Note that local extrema ${\bf p}$ of some scalar function $f$ are signaled by $\nabla f({\bf p})={\bf 0}$, and not by the divergence of ${\bf v}:=\nabla f$ at ${\bf p}$ being positive, resp., negative.

Answer 2

The Laplacian is just the trace of the Hessian matrix and not sufficient, in general, to get the local maxima and minima for a function. To accomplish this, you have to consider the entire Hessian matrix and - what is more important - its determinant to apply the second partial derivative test.

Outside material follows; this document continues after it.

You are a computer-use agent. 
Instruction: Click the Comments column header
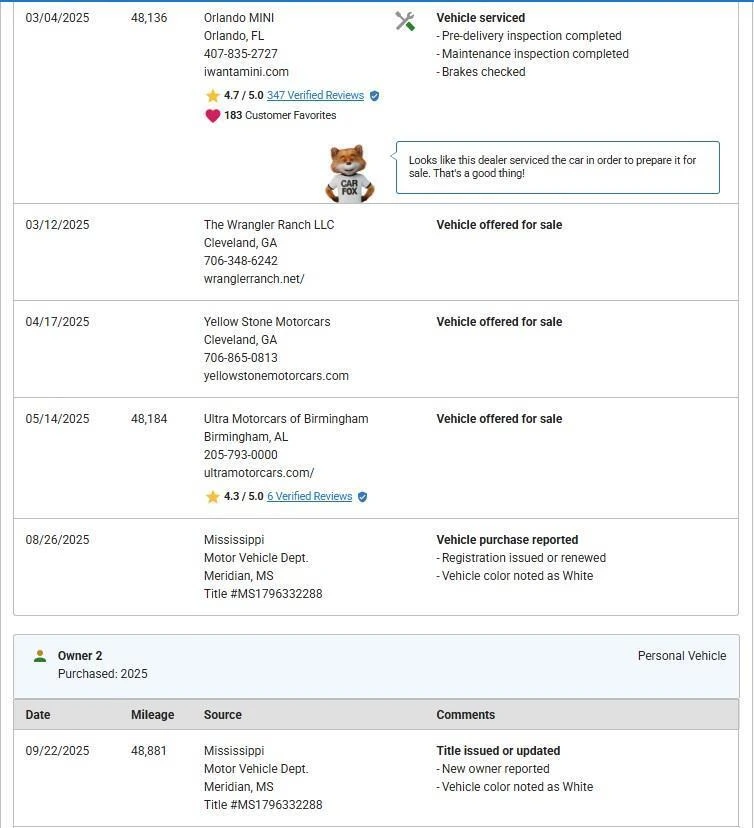[465, 715]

First of all, you need to determine the critical points for the function: the points where the gradient is zero. In this case the critical points are $(2y-y^4,2x-4xy^3)=(y(2-y^3),x(2-4y^3))$. Now, you have to compute the Hessian matrix: $$ H(x,y)=\begin{pmatrix}f_{xx}(x,y)&f_{xy}(x,y)\\f_{yx}(x,y)&f_{yy}(x,y)\end{pmatrix}=\begin{pmatrix}0&2-4y^3\\2-4y^3&-12xy^2\end{pmatrix}. $$

Thus $\det(H)=-(2-4y^3)^2$, what means the determinant can be only negative or zero. We have to evaluate the determinant only for critical points, so the determinant cannot be zero because this would imply that the $x$ component of the gradient is not zero, thus not a critical point. Then all critical points for this function are saddle points.